At the first conference on Emerging Diseases in Atlanta, I met the author Robin Cook. He has written several novels centered around the health care system and how it is strictly in the business of making money. One novel was about a health care firm that tried to do away with some chronic care patients by infecting them with disease agents because they were costing them too much money in medication and care. I asked Dr. Cook about this, and he said many of his doctor friends would not have gone into medicine knowing now what they have to go through with insurance companies. Some doctors are refusing to take insurance because they claim they have to hire someone extra just to do the paperwork. One of the top three contributors to bankruptcy filings in the U.S. is major medical costs.

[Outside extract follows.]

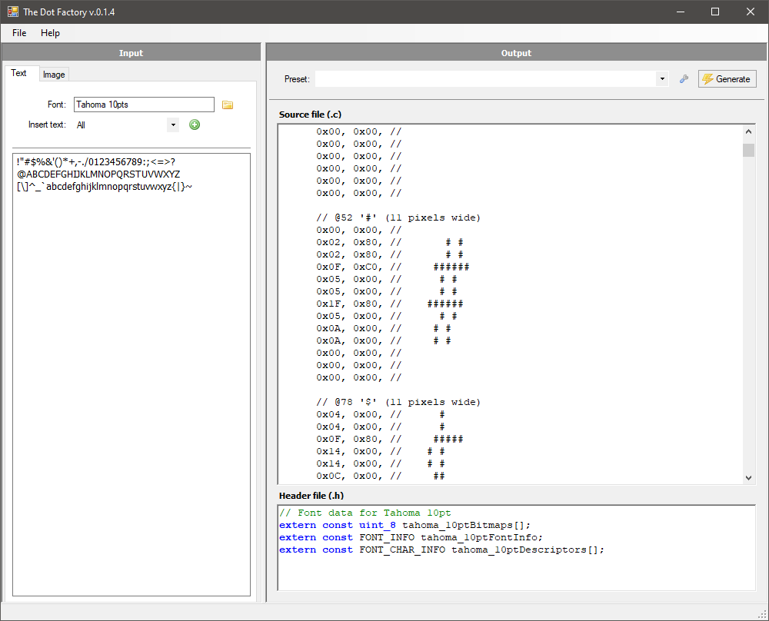Open preset settings with the wrench icon
This screenshot has width=769, height=621.
pyautogui.click(x=684, y=79)
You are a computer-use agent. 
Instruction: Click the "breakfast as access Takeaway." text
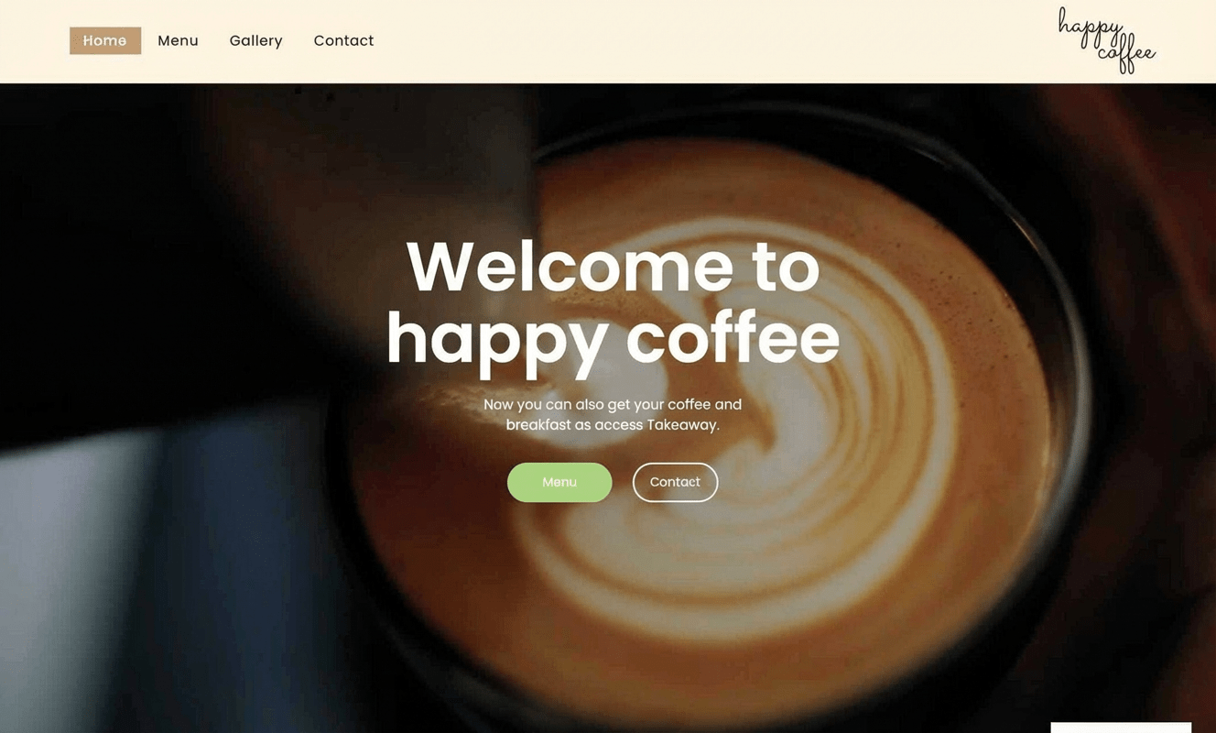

The lawyers and the insurance companies force doctors into expensive malpractice insurance, which in turn reflects on what they have to charge patients. The litigation factor is so pervasive in the medical field because of irrational settlements that doctors order many unnecessary tests that add considerable costs to insurance and indirectly to all consumers of medical care. Many medical students shy away from specialties such as ob gynecology or surgery because of astronomical premiums, and many good students are becoming allergists, anesthesiologists or dermatologists with lower premiums. It is a vicious cycle indeed. In many European countries, health care is pretty much free. Yes, they pay more taxes, but they do not have to worry about losing their home if a family member gets sick.
The high cost of higher education is another problem, and because of this we are behind many other countries. Because we are behind, many technical jobs and new technological developments are going to or being done overseas. I have some friends who moved back to Switzerland so their boys could get a college education, which they didn’t think they could afford in the U.S. Education there, although competitive, is much less expensive. Their one son went through medical school. Here, families save from the time their children are born (goodness knows how their savings have fared these days) or take out loans that take years to repay or hope their kids can get some sort of scholarship. I have friends in their 30s who are still paying off their college loans. They couldn’t save and afford to buy a house until the loans were paid off. In President Obama’s book, “The Audacity of Hope,” he mentioned that he and Michelle were years paying off their college loans, and a substantial amount of their salaries went to this. Many college tuitions are around $40K per year!
So if Americans were freed from the high cost of health care insurance and education they would have more disposable income to pump into the economy instead of padding the purses of the select insurance companies and lawyers. The whole economic collapse is due in large part to fraud and greed in the insurance (e.g. AIG) and financial world. I applaud the efforts of the current administration in its efforts at much needed reform in health care and education.
Dr. Joanne Stolen recently retired from Rutgers University where she taught microbiology. Her scientific interests are in emerging infectious diseases and environmental pollution. She is now full-time resident of Breckenridge.